Пьер д'Айи ведет борьбу скорее против количественных, нежели качественных недостатков. Порицая продажу индульгенций, он не подвергает сомнению благочестие и святость Церкви; пугает его только безграничный рост всяческих новшеств; он видит, как

 

 

Церковь задыхается под бременем всех этих бесчисленных нововведений. Пропагандирование Аланом де Рупе основанного им братства Розария встречает сопротивление, направленное главным образом против новшества как такового, а не против самой этой идеи. Полагаясь на авторитет столь грандиозного братства, каким оно в будущем представлялось Алану, народ, как опасались противники задуманного предприятия, стал бы пренебрежительно относиться к таким вещам, как предписанная епитимья и молитвы по бревиарию. Приходские церкви опустели бы, из-за того что члены братства собирались бы только в храмах францисканцев и доминиканцев. В результате легко могли бы возникнуть разногласия, а быть может, и заговоры. И наконец, Алану де Рупе бросали упрек, что какие-то там сны, пустые фантазии и бабьи сказки его братство почитало как великие и чудесные откровения [9].

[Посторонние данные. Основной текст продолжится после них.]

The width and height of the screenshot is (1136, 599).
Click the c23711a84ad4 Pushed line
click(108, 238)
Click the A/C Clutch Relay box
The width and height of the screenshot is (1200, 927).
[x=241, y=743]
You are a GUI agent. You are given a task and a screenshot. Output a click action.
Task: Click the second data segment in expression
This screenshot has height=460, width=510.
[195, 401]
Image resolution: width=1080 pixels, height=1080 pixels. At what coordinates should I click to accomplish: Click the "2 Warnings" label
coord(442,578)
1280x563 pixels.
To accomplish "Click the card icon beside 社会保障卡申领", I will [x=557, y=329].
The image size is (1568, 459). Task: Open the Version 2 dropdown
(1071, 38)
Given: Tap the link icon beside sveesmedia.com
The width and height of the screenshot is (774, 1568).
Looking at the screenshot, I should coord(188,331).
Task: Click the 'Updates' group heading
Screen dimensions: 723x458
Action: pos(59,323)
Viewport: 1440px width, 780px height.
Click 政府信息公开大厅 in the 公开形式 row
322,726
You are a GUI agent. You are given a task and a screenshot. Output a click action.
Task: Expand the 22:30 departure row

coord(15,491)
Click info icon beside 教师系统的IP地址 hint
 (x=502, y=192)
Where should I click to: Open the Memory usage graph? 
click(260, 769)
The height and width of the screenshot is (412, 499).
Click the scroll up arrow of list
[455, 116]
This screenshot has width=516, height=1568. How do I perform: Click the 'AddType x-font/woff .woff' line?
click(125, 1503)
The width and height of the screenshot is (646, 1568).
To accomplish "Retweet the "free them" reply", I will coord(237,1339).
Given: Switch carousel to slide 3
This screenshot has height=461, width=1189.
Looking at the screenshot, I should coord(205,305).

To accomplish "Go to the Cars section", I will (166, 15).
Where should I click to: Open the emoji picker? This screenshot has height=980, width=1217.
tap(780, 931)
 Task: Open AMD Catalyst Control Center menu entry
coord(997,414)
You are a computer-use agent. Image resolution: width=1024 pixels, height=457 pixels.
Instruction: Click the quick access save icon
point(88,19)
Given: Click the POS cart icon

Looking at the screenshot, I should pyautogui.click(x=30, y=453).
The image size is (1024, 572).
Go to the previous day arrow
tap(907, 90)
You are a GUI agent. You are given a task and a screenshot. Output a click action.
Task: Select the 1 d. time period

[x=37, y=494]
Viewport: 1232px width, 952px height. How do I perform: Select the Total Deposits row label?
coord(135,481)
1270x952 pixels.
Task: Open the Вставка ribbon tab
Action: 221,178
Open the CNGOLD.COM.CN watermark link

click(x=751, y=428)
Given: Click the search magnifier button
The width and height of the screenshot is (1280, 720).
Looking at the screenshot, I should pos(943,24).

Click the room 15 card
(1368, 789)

О том, что число религиозных обрядов увеличивалось как бы само собой, прямо-таки механическим способом, — при том что не находилось ни одного мощного авторитета, который пресек бы это своим вмешательством, — свидетельствует пример еженедельного почитания Невинноубиенных младенцев. К отмечавшемуся 28 декабря дню памяти Избиения младенцев в Вифлееме примешивались всякого рода полуязыческие суеверия, связанные с празднованием зимнего солнцестояния, которому придавался, таким образом, сентиментальный оттенок переживаний по поводу маленьких мучеников; день этот почитался несчастливым. И вот уже многие в течение всего года считают несчастливым тот день недели, на который пришлось отмечавшееся в декабре Избиение младенцев. По этим дням не хотят приниматься за новое дело, не хотят отправляться в путешествие. Этот день называли попросту «les Innocents», т.е. так же, как и сам праздник. Людовик XI добросовестно соблюдал этот обычай. Коронация Эдуарда IV была повторена, так как вначале она состоялась в этот несчастливый день недели. Рене Лотарингский вынужден был изменить свое решение о начале сражения, так как его ландскнехты отказались идти в бой, поскольку это был как раз тот день недели, на который приходилось Избиение младенцев [10].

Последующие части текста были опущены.